| Task to carry out |
Copy out the whole listing below, line for line, without changing a thing.
-- Start of Data rows --
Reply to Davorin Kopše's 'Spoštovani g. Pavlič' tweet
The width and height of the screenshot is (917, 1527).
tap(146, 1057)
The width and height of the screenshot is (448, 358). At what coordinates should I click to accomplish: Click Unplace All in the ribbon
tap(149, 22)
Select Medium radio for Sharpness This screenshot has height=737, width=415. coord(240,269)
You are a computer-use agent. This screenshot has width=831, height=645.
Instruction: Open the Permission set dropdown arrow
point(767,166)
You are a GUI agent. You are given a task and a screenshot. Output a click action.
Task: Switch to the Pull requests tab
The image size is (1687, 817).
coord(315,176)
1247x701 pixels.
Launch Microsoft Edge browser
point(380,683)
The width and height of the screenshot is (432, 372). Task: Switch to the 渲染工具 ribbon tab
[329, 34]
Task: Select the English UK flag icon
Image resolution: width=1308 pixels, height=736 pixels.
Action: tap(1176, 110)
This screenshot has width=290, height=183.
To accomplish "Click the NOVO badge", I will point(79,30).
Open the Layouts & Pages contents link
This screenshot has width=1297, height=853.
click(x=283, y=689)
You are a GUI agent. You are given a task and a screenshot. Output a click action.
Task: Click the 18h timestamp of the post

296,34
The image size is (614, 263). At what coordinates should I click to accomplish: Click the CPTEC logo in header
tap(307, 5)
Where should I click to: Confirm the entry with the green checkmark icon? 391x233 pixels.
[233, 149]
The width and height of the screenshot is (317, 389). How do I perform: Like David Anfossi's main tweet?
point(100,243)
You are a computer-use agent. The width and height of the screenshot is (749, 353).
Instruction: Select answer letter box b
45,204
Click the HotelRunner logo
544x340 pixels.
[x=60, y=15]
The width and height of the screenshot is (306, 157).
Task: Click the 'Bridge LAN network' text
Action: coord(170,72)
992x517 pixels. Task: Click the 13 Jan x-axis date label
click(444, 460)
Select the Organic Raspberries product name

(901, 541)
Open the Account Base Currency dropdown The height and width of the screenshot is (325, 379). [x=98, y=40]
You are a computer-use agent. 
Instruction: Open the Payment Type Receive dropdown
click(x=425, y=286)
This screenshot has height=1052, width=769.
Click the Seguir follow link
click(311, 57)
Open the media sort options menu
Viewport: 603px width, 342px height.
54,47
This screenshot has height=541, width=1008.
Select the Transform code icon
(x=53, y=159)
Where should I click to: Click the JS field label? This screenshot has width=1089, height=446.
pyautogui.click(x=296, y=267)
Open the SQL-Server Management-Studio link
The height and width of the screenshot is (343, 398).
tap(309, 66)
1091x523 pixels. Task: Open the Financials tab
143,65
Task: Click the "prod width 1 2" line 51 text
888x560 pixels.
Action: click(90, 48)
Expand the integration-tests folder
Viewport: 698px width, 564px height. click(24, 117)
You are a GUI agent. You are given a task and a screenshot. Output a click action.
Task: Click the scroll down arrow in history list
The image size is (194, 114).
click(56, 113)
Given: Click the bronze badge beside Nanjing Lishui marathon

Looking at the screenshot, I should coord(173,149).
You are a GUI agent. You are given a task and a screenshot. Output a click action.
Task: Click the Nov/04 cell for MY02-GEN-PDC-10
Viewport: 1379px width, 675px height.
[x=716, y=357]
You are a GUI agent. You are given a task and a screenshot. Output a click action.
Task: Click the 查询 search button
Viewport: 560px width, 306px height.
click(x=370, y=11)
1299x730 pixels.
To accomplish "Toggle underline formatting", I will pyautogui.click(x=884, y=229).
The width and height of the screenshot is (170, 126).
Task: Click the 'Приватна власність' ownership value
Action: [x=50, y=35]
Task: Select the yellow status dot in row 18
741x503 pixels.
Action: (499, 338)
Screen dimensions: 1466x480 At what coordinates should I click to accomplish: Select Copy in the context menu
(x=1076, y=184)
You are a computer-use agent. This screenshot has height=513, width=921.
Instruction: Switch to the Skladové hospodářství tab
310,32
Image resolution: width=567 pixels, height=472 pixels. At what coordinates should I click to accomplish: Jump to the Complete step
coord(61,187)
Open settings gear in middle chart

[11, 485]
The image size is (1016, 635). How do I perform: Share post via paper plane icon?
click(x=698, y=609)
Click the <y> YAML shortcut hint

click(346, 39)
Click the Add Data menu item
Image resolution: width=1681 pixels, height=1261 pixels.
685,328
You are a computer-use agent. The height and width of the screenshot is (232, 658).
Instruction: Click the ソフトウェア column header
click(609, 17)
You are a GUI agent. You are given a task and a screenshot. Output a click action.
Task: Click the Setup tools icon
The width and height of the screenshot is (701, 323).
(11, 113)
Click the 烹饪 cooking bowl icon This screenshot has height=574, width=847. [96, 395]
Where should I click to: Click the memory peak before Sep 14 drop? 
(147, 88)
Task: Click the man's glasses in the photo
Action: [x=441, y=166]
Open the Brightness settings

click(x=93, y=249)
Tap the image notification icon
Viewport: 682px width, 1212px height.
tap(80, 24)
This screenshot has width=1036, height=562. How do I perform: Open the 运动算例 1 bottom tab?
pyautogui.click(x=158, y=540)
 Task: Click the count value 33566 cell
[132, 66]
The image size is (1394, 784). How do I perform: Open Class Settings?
-- End of Data rows --
| Response |
Reply to Davorin Kopše's 'Spoštovani g. Pavlič' tweet
The width and height of the screenshot is (917, 1527).
tap(146, 1057)
The width and height of the screenshot is (448, 358). At what coordinates should I click to accomplish: Click Unplace All in the ribbon
tap(149, 22)
Select Medium radio for Sharpness This screenshot has height=737, width=415. coord(240,269)
You are a computer-use agent. This screenshot has width=831, height=645.
Instruction: Open the Permission set dropdown arrow
point(767,166)
You are a GUI agent. You are given a task and a screenshot. Output a click action.
Task: Switch to the Pull requests tab
The image size is (1687, 817).
coord(315,176)
1247x701 pixels.
Launch Microsoft Edge browser
point(380,683)
The width and height of the screenshot is (432, 372). Task: Switch to the 渲染工具 ribbon tab
[329, 34]
Task: Select the English UK flag icon
Image resolution: width=1308 pixels, height=736 pixels.
Action: tap(1176, 110)
This screenshot has width=290, height=183.
To accomplish "Click the NOVO badge", I will point(79,30).
Open the Layouts & Pages contents link
This screenshot has width=1297, height=853.
click(x=283, y=689)
You are a GUI agent. You are given a task and a screenshot. Output a click action.
Task: Click the 18h timestamp of the post

296,34
The image size is (614, 263). At what coordinates should I click to accomplish: Click the CPTEC logo in header
tap(307, 5)
Where should I click to: Confirm the entry with the green checkmark icon? 391x233 pixels.
[233, 149]
The width and height of the screenshot is (317, 389). How do I perform: Like David Anfossi's main tweet?
point(100,243)
You are a computer-use agent. The width and height of the screenshot is (749, 353).
Instruction: Select answer letter box b
45,204
Click the HotelRunner logo
544x340 pixels.
[x=60, y=15]
The width and height of the screenshot is (306, 157).
Task: Click the 'Bridge LAN network' text
Action: coord(170,72)
992x517 pixels. Task: Click the 13 Jan x-axis date label
click(444, 460)
Select the Organic Raspberries product name

(901, 541)
Open the Account Base Currency dropdown The height and width of the screenshot is (325, 379). [x=98, y=40]
You are a computer-use agent. 
Instruction: Open the Payment Type Receive dropdown
click(x=425, y=286)
This screenshot has height=1052, width=769.
Click the Seguir follow link
click(311, 57)
Open the media sort options menu
Viewport: 603px width, 342px height.
54,47
This screenshot has height=541, width=1008.
Select the Transform code icon
(x=53, y=159)
Where should I click to: Click the JS field label? This screenshot has width=1089, height=446.
pyautogui.click(x=296, y=267)
Open the SQL-Server Management-Studio link
The height and width of the screenshot is (343, 398).
tap(309, 66)
1091x523 pixels. Task: Open the Financials tab
143,65
Task: Click the "prod width 1 2" line 51 text
888x560 pixels.
Action: click(90, 48)
Expand the integration-tests folder
Viewport: 698px width, 564px height. click(24, 117)
You are a GUI agent. You are given a task and a screenshot. Output a click action.
Task: Click the scroll down arrow in history list
The image size is (194, 114).
click(56, 113)
Given: Click the bronze badge beside Nanjing Lishui marathon

Looking at the screenshot, I should coord(173,149).
You are a GUI agent. You are given a task and a screenshot. Output a click action.
Task: Click the Nov/04 cell for MY02-GEN-PDC-10
Viewport: 1379px width, 675px height.
[x=716, y=357]
You are a GUI agent. You are given a task and a screenshot. Output a click action.
Task: Click the 查询 search button
Viewport: 560px width, 306px height.
click(x=370, y=11)
1299x730 pixels.
To accomplish "Toggle underline formatting", I will pyautogui.click(x=884, y=229).
The width and height of the screenshot is (170, 126).
Task: Click the 'Приватна власність' ownership value
Action: [x=50, y=35]
Task: Select the yellow status dot in row 18
741x503 pixels.
Action: (499, 338)
Screen dimensions: 1466x480 At what coordinates should I click to accomplish: Select Copy in the context menu
(x=1076, y=184)
You are a computer-use agent. This screenshot has height=513, width=921.
Instruction: Switch to the Skladové hospodářství tab
310,32
Image resolution: width=567 pixels, height=472 pixels. At what coordinates should I click to accomplish: Jump to the Complete step
coord(61,187)
Open settings gear in middle chart

[11, 485]
The image size is (1016, 635). How do I perform: Share post via paper plane icon?
click(x=698, y=609)
Click the <y> YAML shortcut hint

click(346, 39)
Click the Add Data menu item
Image resolution: width=1681 pixels, height=1261 pixels.
685,328
You are a computer-use agent. The height and width of the screenshot is (232, 658).
Instruction: Click the ソフトウェア column header
click(609, 17)
You are a GUI agent. You are given a task and a screenshot. Output a click action.
Task: Click the Setup tools icon
The width and height of the screenshot is (701, 323).
(11, 113)
Click the 烹饪 cooking bowl icon This screenshot has height=574, width=847. [96, 395]
Where should I click to: Click the memory peak before Sep 14 drop? 
(147, 88)
Task: Click the man's glasses in the photo
Action: [x=441, y=166]
Open the Brightness settings

click(x=93, y=249)
Tap the image notification icon
Viewport: 682px width, 1212px height.
tap(80, 24)
This screenshot has width=1036, height=562. How do I perform: Open the 运动算例 1 bottom tab?
pyautogui.click(x=158, y=540)
 Task: Click the count value 33566 cell
[132, 66]
The image size is (1394, 784). How do I perform: Open Class Settings?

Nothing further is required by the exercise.